Artiste multi-instrumentiste et globe trotter, Julian Julien est le genre de musicien qui n'entre dans aucune case bien définie, rompu à la musique classique lors de ses classes au CNR de Paris, il s'essaie au jazz et au rock puis s'abreuve des pulsations world glanées lors de voyages en Asie.

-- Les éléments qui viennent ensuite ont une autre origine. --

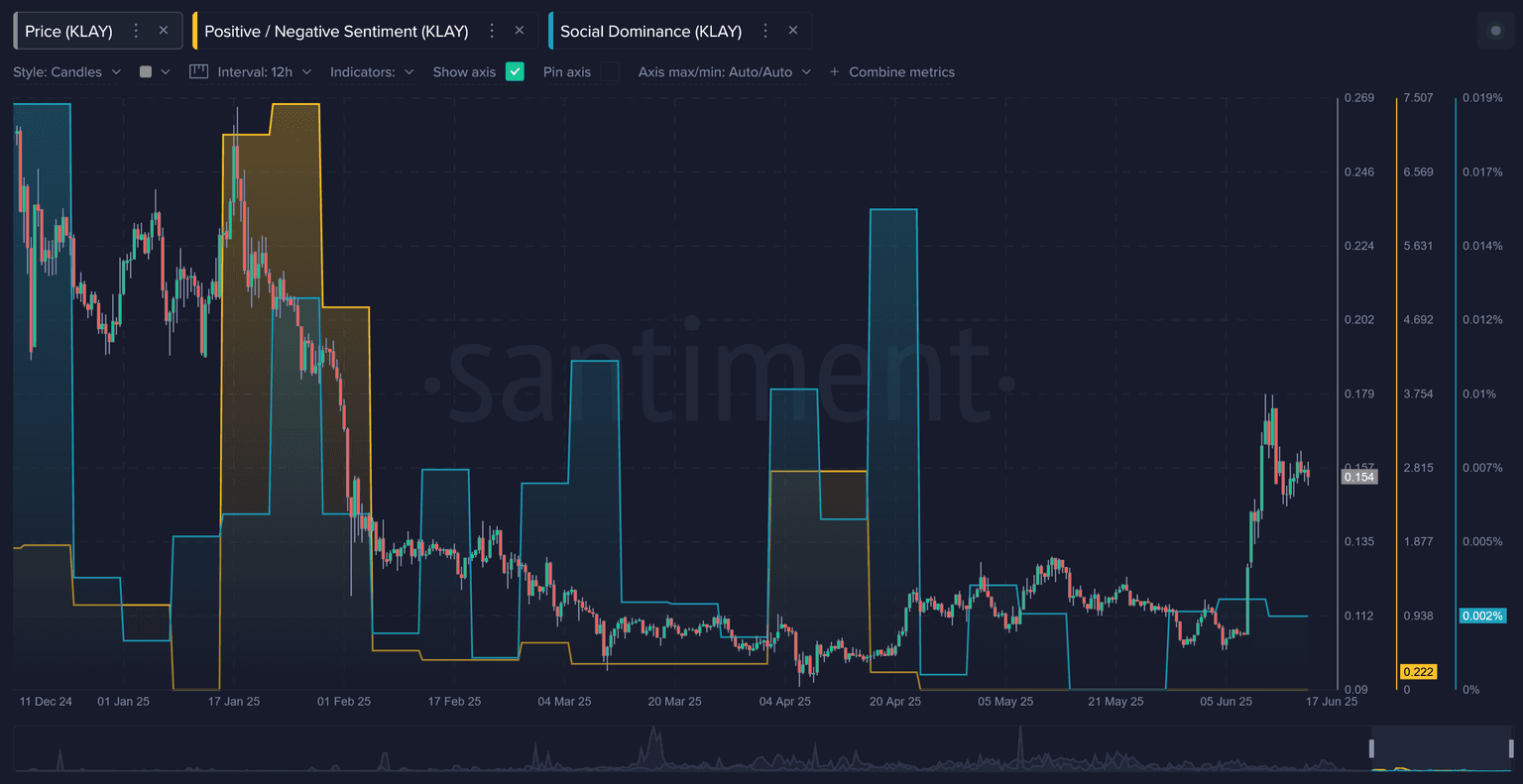Click the interval ruler icon

198,71
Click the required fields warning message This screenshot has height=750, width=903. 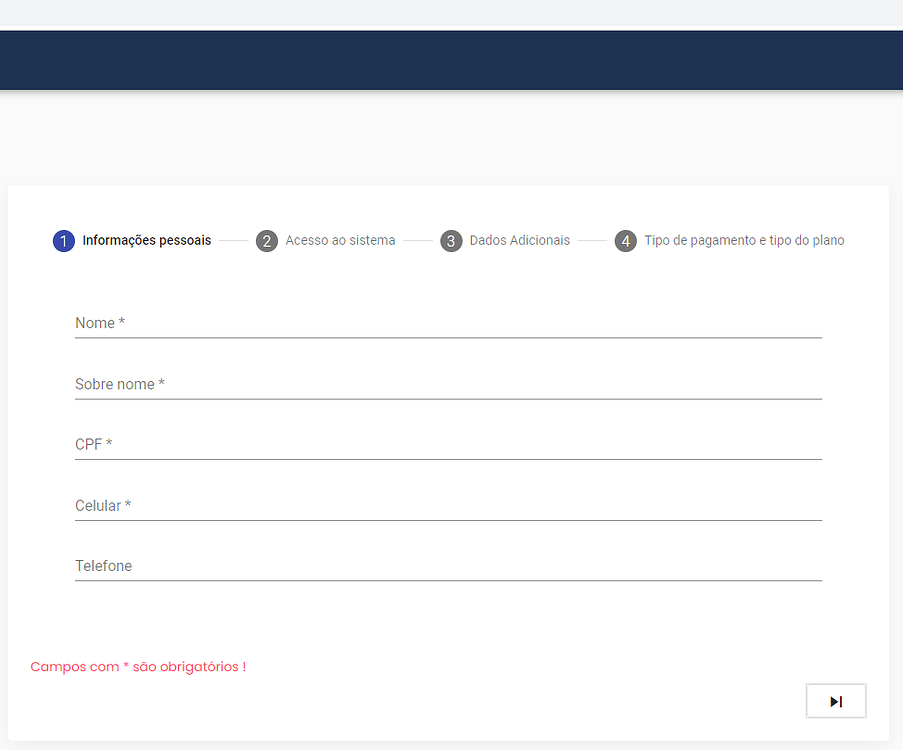click(x=138, y=666)
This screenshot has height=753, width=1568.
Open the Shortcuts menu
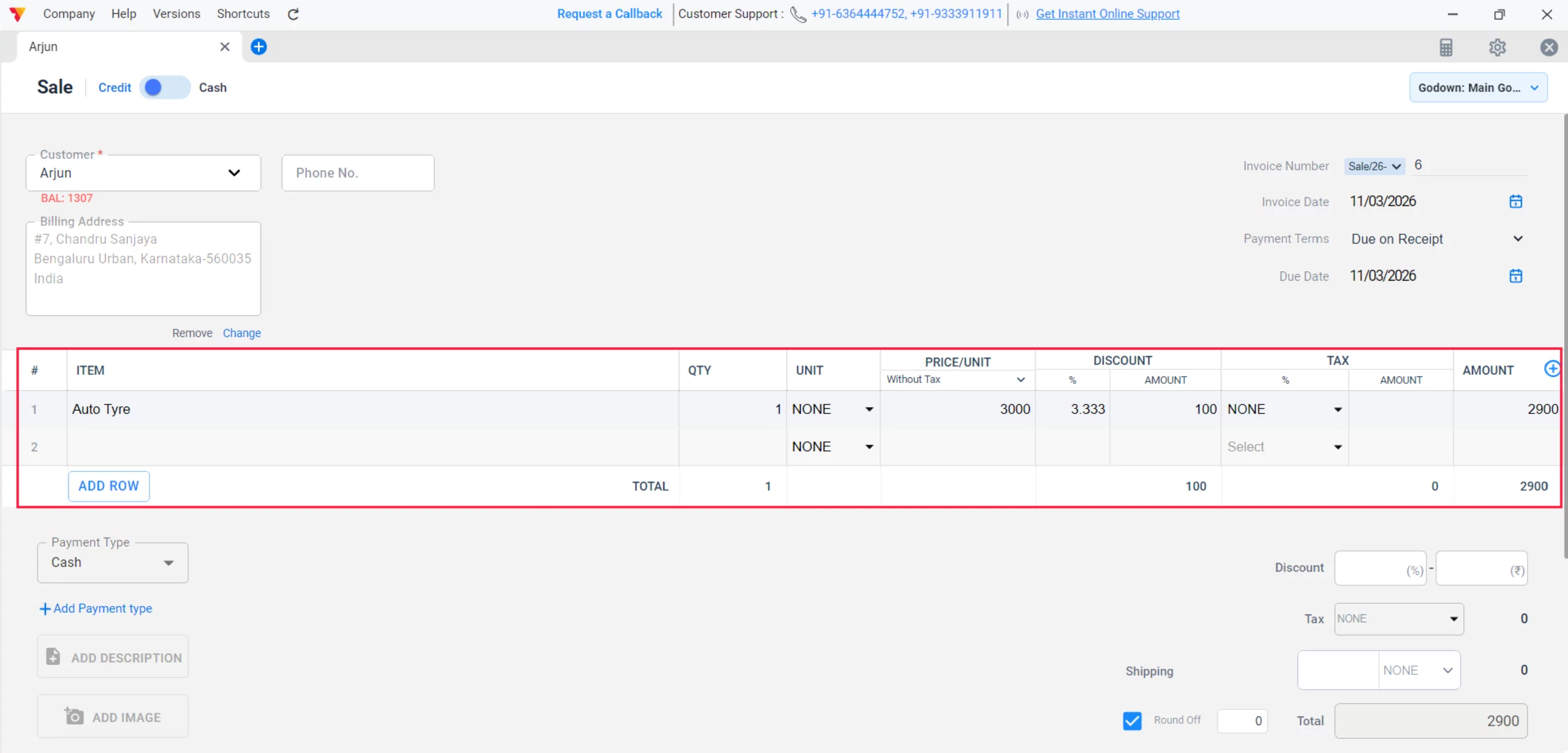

Il publie aujourd'hui le second volet d'un polyptique entamé en 2000 avec Terre. Largement dominé par un esprit chill aux reflets électroniques délicats, l'univers musical métis de Julian se déploie à la lisière de plusieurs genres. Si la liberté d'improvisation et la sophistication du jazz transparaît en filigrane dans des titres comme Iris IV, porté par les phrasés du saxophoniste Michaël Havard et du flûtiste Siegfried Canto, on devine aisément les influences de compositeurs de musique de film tels que Nino Rota ou John Barry, à qui il dédie même son sensuel et groovy Mr John Barry. Un Terre II très cinématique donc mais pas que, puisque le Syrinx de Claude Debussy plane au dessus d'un Ailleurs aux accents éthiojazz et que Non Sens batifole avec les sonorités krautrock.
Tenant son rôle de chef d'orchestre très à cœur, Julian se fait assez discret. A l'origine des 13 compositions de l'album il y distille savamment et avec retenue ses qualités de percussionniste, sound designer et claviériste, mettant ainsi en avant les interventions de ses invités et acolytes. On notera alors le chant ensorceleur d'Hélène Argo dans Une Attente enivranteépaulée par la violoncelliste Adeline Lecce, ou bien la souplesse et la virtuosité du cornettiste Médéric Collignon dans les Iris III et IV. Rémi Dumoulin impose quant à lui sa puissante clarinette basse dans l'inquiétant Prélude et dans sa suite très jazzy Terre II.